**Aim of the task:**
From the entries below, write out exactly the lines between the line holding "Given: Open 旧单 in order entry toolbar" and the line holding "Task: Click the LAN Segments button", inclusive, excluding any pictures.

**Data provided:**
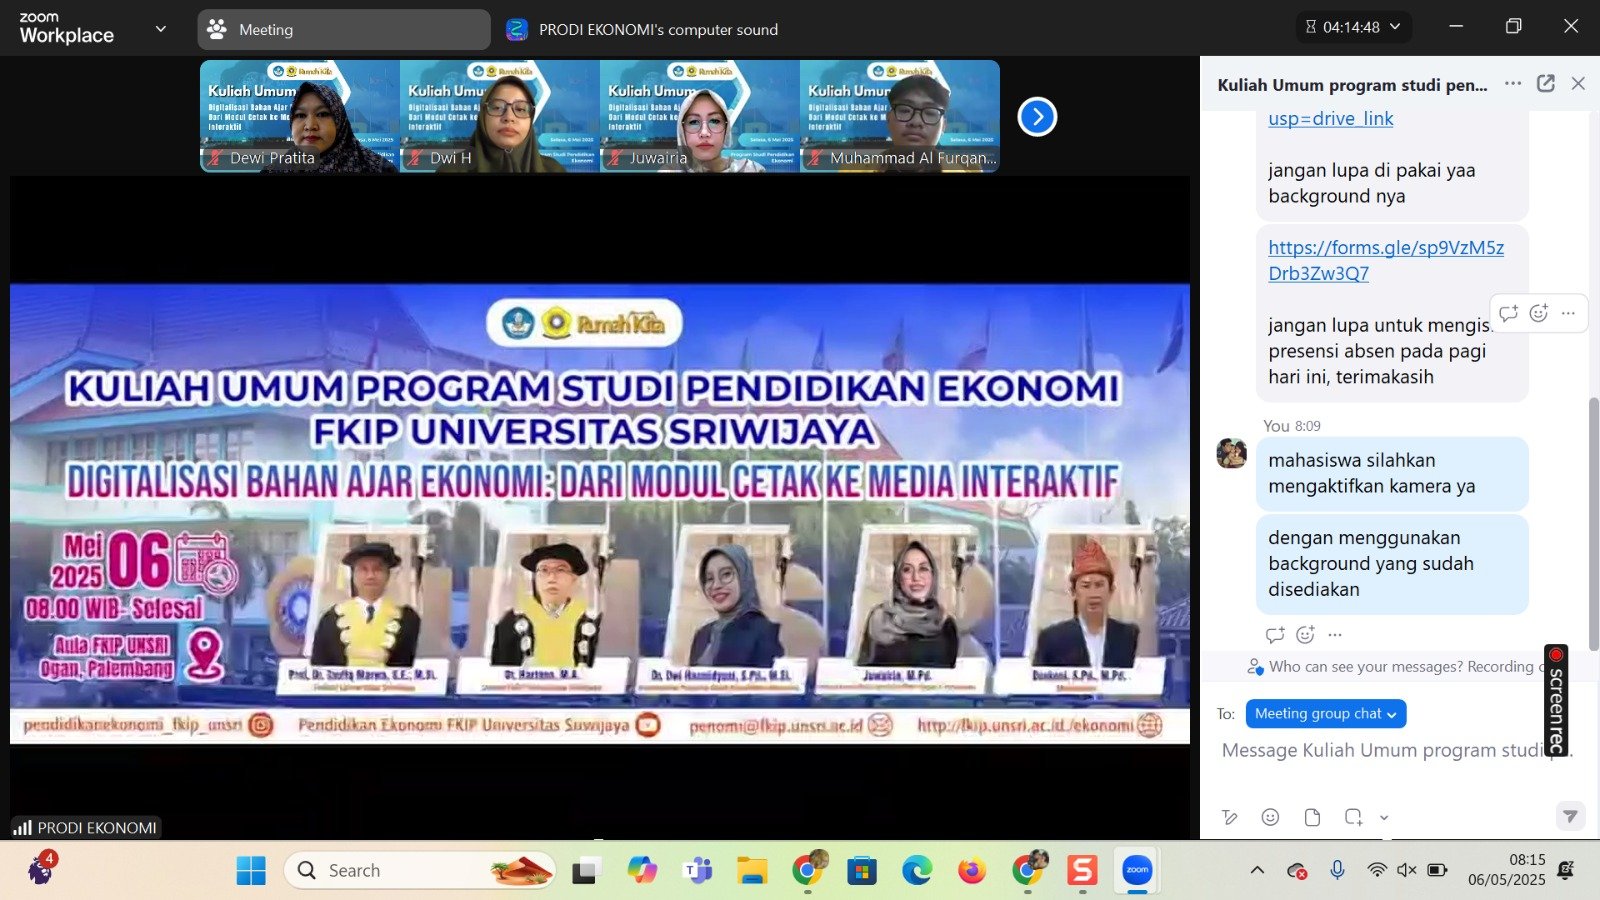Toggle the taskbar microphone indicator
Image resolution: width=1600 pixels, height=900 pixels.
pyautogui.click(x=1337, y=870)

--

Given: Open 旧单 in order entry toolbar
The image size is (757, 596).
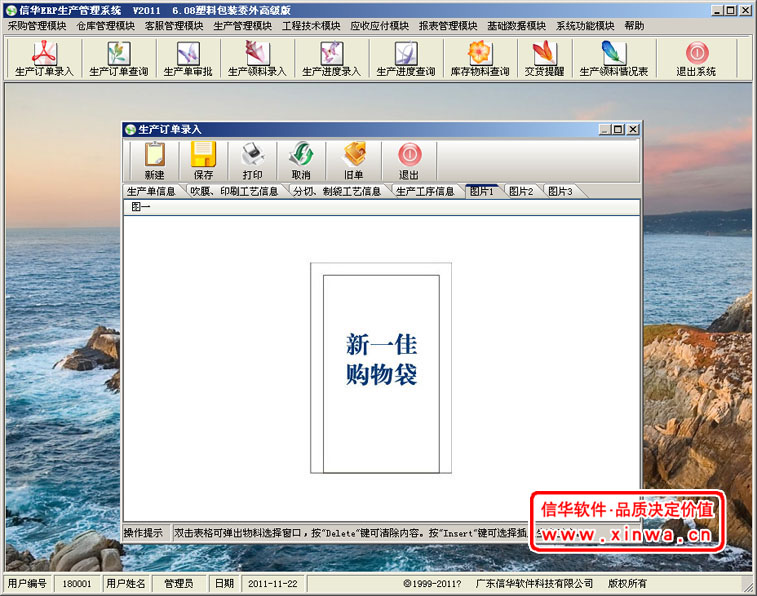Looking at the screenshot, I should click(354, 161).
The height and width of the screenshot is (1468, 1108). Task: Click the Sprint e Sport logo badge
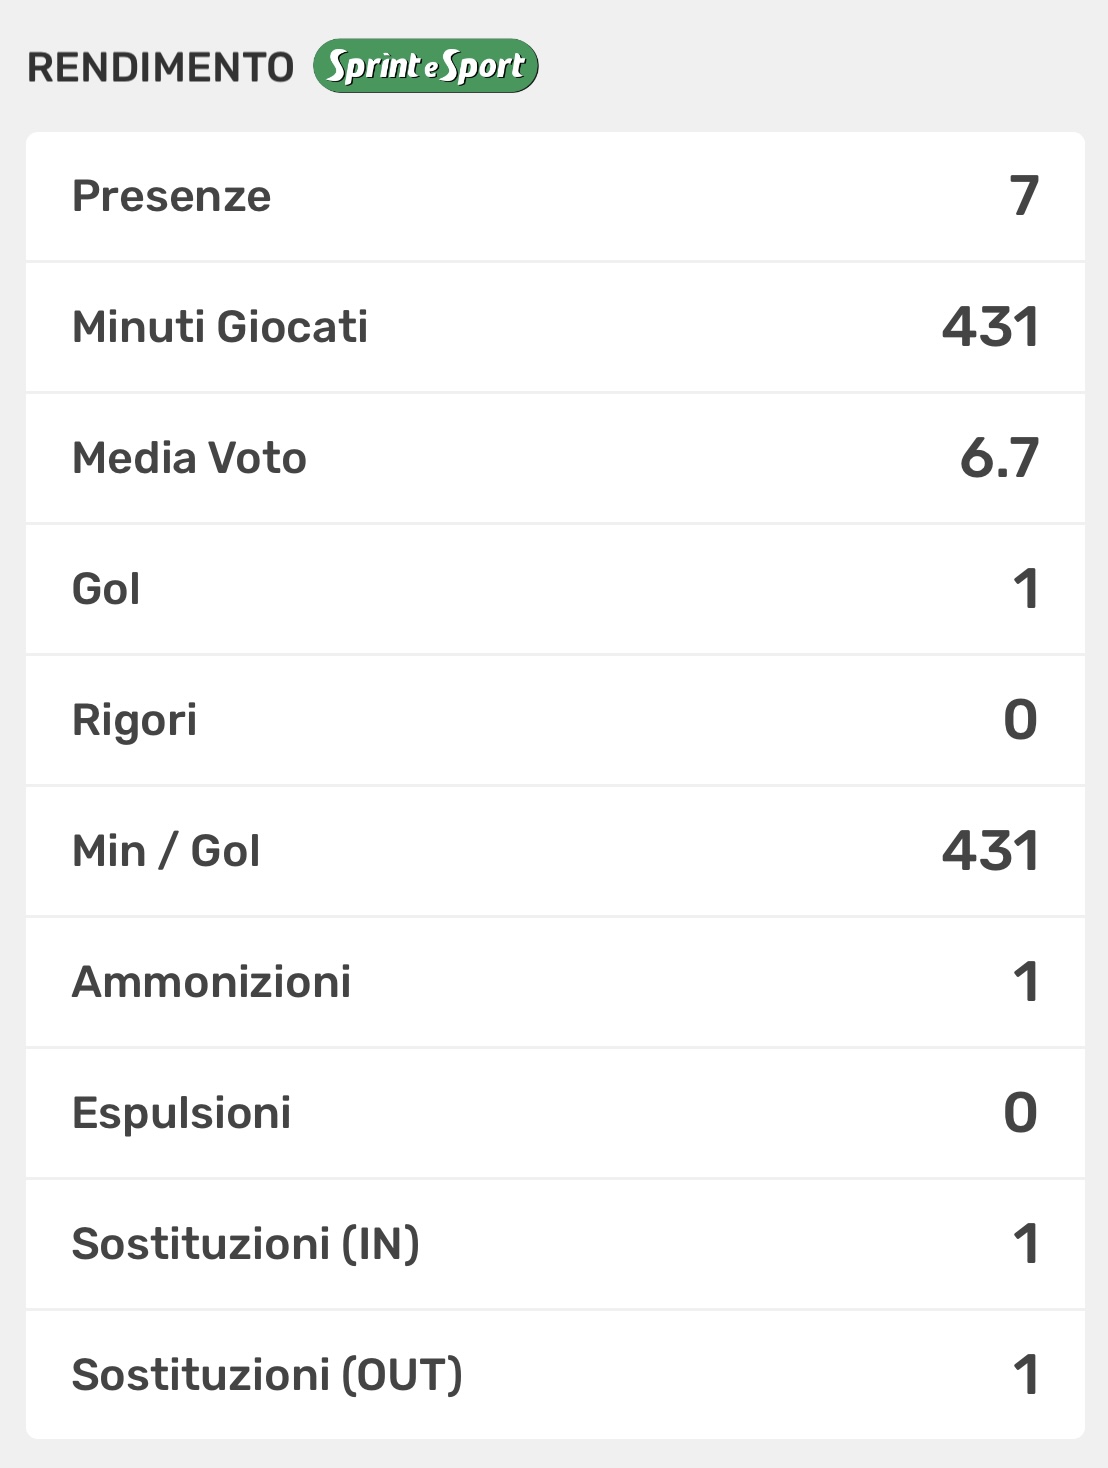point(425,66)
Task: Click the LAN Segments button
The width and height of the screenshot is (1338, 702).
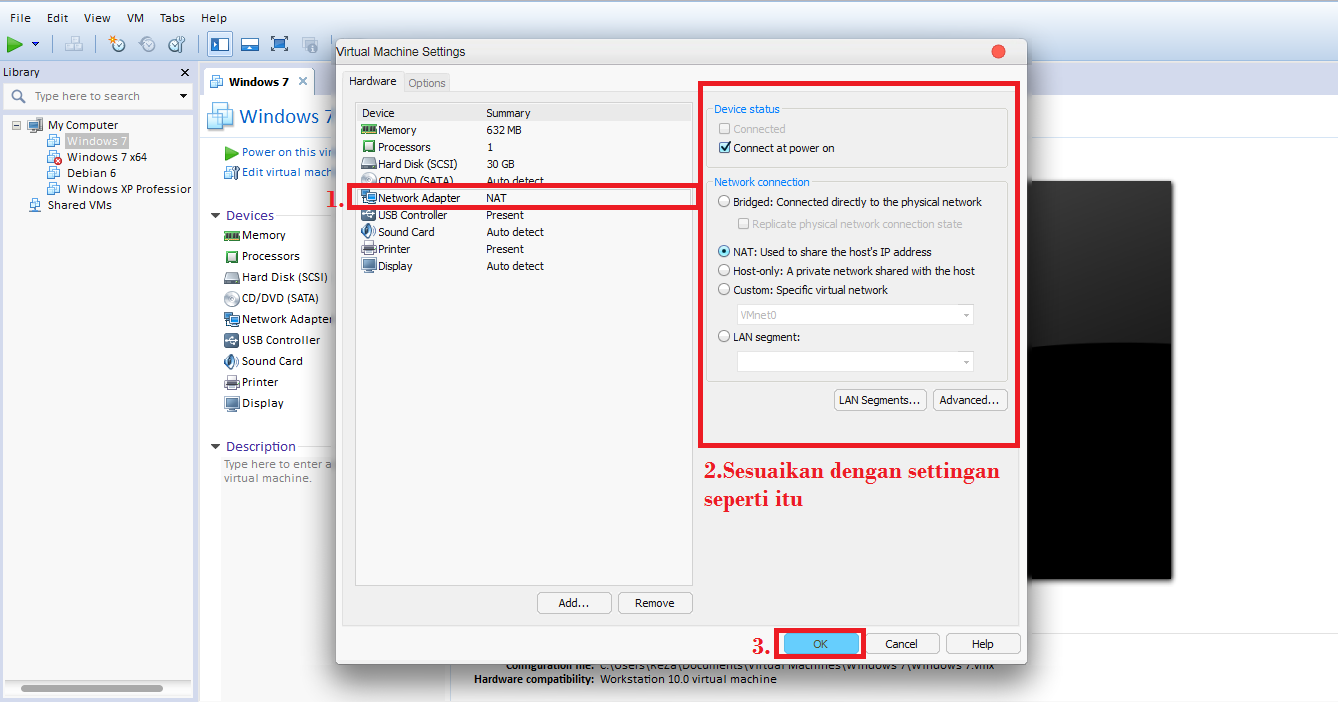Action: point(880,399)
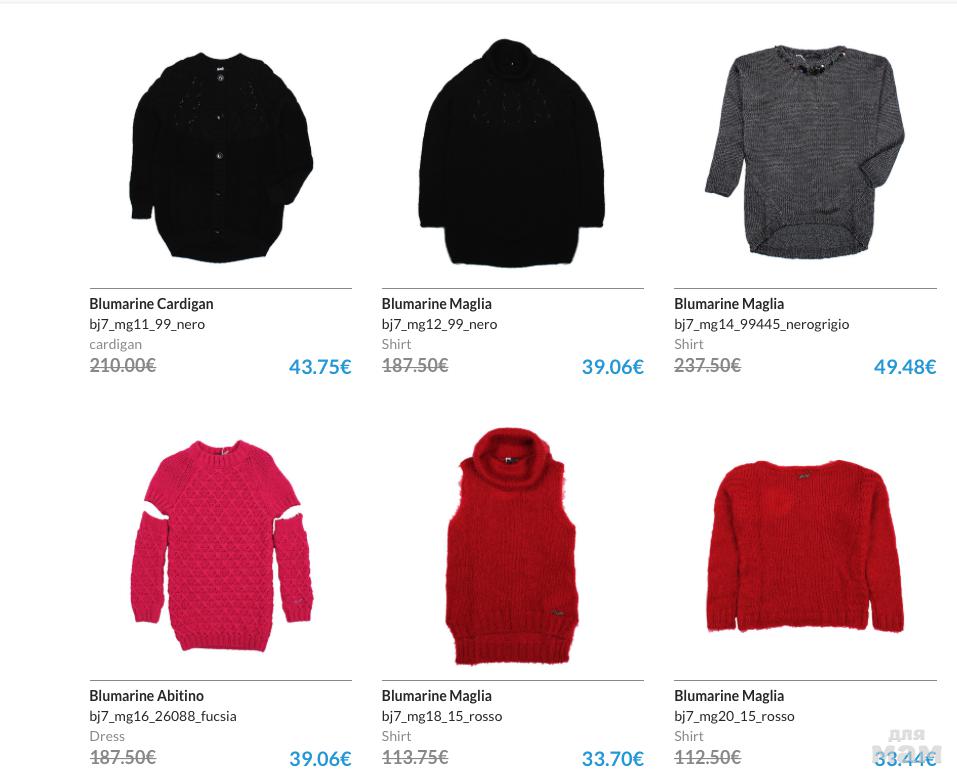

**Result of this exercise:**
Given: Open 旧单 in order entry toolbar
The image size is (757, 596).
Looking at the screenshot, I should click(354, 161).
The height and width of the screenshot is (1468, 1108). Task: Click the Sprint e Sport logo badge
point(425,66)
Task: Click the LAN Segments button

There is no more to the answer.